- DOCUMENT SEGMENT:
Absolution Gap
- First edition cover
- Author: Alastair Reynolds
- Language: English
- Series: Revelation Space
- Genre: Science fiction
- Publisher: Gollancz
- Publication date: 27 November 2003
- Publication place: United Kingdom
- Media type: Print (Hardcover & Paperback)
- Pages: 565 pp (Hardcover)
- ISBN: 978-0-575-07434-7
- OCLC: 52785111
- Dewey Decimal: 823.914 21
- LC Class: PR6068.E95 A623 2003
- Preceded by: Redemption Ark
- Followed by: The Prefect

= Absolution Gap =

2003 novel by Alastair Reynolds

Absolution Gap is a 2003 science fiction novel written by Welsh author Alastair Reynolds. It takes place in the Revelation Space universe and is a direct sequel to Redemption Ark.

==Plot summary==

The plot of the novel takes place in four separate time periods. The bulk of the novel is contained in the 2675 and 2727 sections.

===2615===

Queen Jasmina of the lighthugger Gnostic Ascension wakes Quaiche, a member of her crew, from Reefersleep. She is disappointed with him; despite his promises that he would improve the crew's fortunes, he has not done so. In fact, many of the systems he has explored were filled with extremely valuable artifacts which he failed to detect and were picked up by other ships. As such, she gives him one last chance.

- DATA SEGMENT:

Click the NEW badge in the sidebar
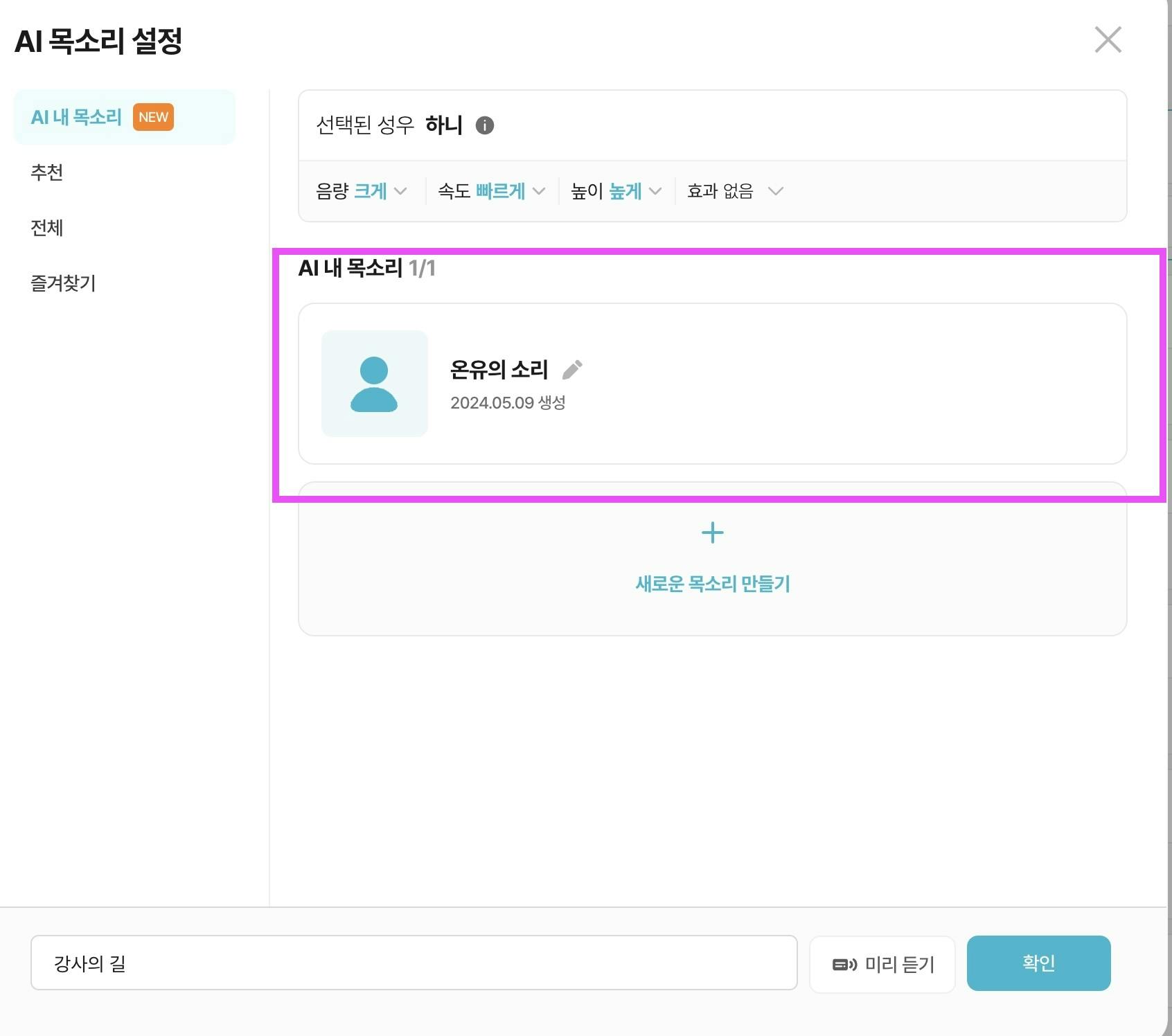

- OBJECTIVE 1:
In the Absolution Gap article, which novel is Absolution Gap a direct sequel to?
- OBJECTIVE 2:
Extend the Absolution Gap article, picking up right after its last sentence.

- EXPECTED ANSWER 1:
Redemption Ark.

- EXPECTED ANSWER 2:
Jasmina sends him to explore the star 107 Piscium and its planets. His lover, Morwenna, is sent with him in the scrimshaw suit, a sensory deprivation device which paralyzes and blinds its wearer until they remove it. On one of the moons of a gas giant he names Haldora (which also seems to disappear every so often for a few fractions of a second), he discovers an alien bridge, whose automated defense system attacks him. He crashes and finds he does not have enough oxygen to survive until his shuttle returns from the other side of Haldora. However, Haldora vanishes and his radio signal reaches the shuttle, which races to save him at maximum acceleration, killing Morwenna.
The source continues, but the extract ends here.